When I first saw this recipe, and it mentioned making tarts I decided to use the tins I got for my wedding 15 years ago, and have never used, and I am glad I did. It took some hunting to find them, and I was actually afraid, that in a fit of decluttering, I had gotten rid of them, but they were finally located. It is good they take up so little space because I really enjoyed making these tarts and want to get more tart tins. One thing I learned was, that for pie, I like a thick crust, but for small tarts, a thinner crust is better. That said, this crust was yummy and flaky. The only issue I had with it was that it was very salty. However, I think that is more a problem with the age of the recipe than a problem with the recipe, I assume recipes were just saltier then. For me, in the future, I will half the salt in the recipe to 1 t NOT 2 t, which I did below.

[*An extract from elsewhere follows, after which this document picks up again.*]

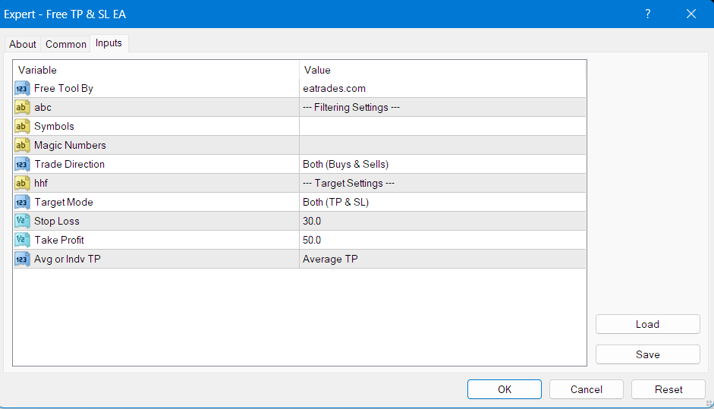Open Trade Direction value Both (Buys & Sells)
The image size is (714, 409).
tap(442, 165)
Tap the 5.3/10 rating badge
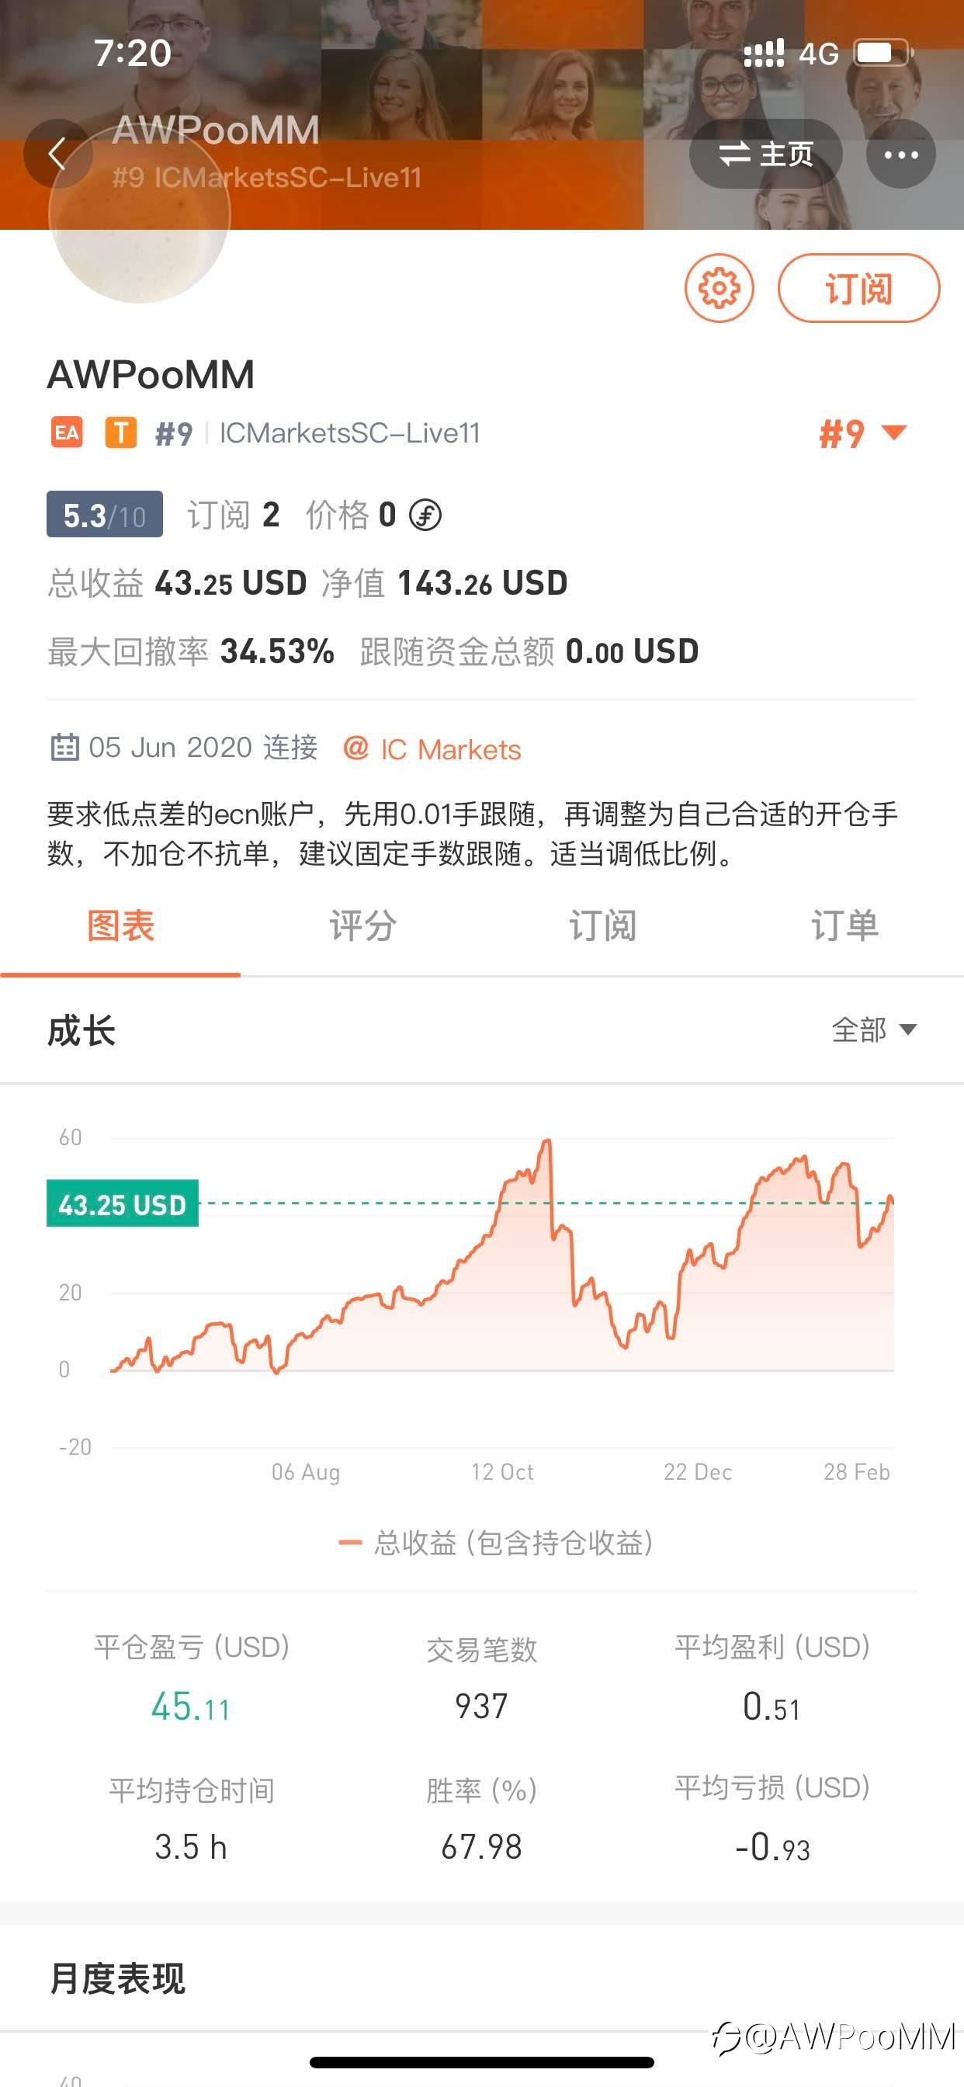This screenshot has width=964, height=2087. [105, 514]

As an FYI, I filled the tarts with Hershey chocolate and Hershey's white chocolate pudding and whipped cream and toasted almonds. They were delicious!
Pie Crust
2 C flour
1 t salt
2 T vinegar
1 C shortening
1/3 C milk
Mix flour, salt, and shortening together. Add milk and vinegar, shape into a ball. Roll into desired shapes. Bake at 450 degrees for about 7- 10 minutes for small tart shells. "Makes a flaky, delectable crust"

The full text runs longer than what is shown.